Chapter 7—Making Guacamole

 

 

When Camilla woke up, the clock by her bed said 10:49. The noise around her was surreal. Electronic Devo grunts chugged in her ear, and hordes of humanity yammered outside her door. She forced herself out of bed and hoped nobody would walk in as she dressed. There was no lock on the door.

She knew she shouldn’t look like a “major wimp” for Jennifer’s TV star, so she put on a slinky little Bob Mackie gold slip dress with a plunging neckline. Her hair didn’t look as bad as it might have, even though it was limp from the hot tub. It had turned very blonde in the California sun. With some eye make-up, she managed to make herself look fairly human. Finally, she felt prepared to open her bedroom door.

She had to try about four times, but when she got it open enough to squeeze outside, the man who had been leaning against it gave her a nasty look—as if she had no right to be there.

She couldn’t believe how many bodies were crushed into the tiny living room. Was this really better than going back to Connecticut?

Yes. She thought of her mother’s call today and realized anything, even this, was better than going to that wedding.
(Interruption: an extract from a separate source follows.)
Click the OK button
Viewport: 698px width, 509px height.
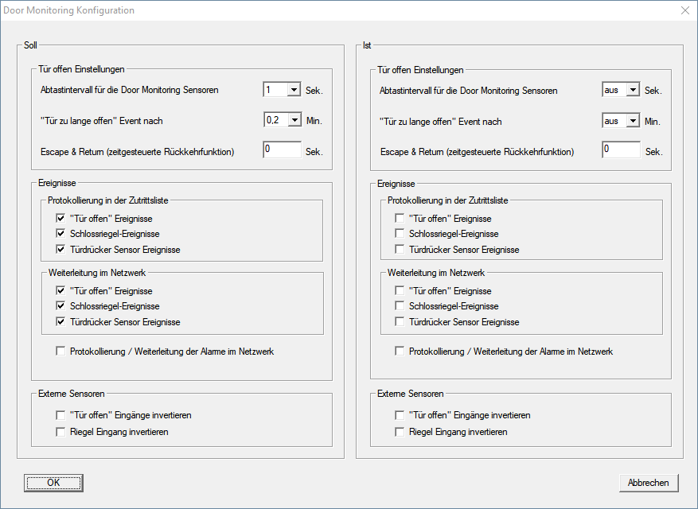(x=53, y=483)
Searching the crowd for a familiar face, she caught sight of Wave, perched on the back of the couch. She still wore her micro-shorts and beach top, to which she’d added a leather motorcycle jacket. She’d gelled her hair to look dark and spiky, and wore one huge, dangling black earring—a sort of a “Gidget Goes Punk” look. She was talking to a darkly handsome man wearing what appeared to be an authentic 1940’s pinstriped suit over a T-shirt printed with an advertisement for shock absorbers. Wave stared into his tanned face with unconcealed rapture.

As she made her way toward them, Camilla tried to picture the actors on “Darrell and Darryl” and wondered if Mr. Pinstripes was the famous star. But by the time she had squeezed her way to the couch, he’d gone.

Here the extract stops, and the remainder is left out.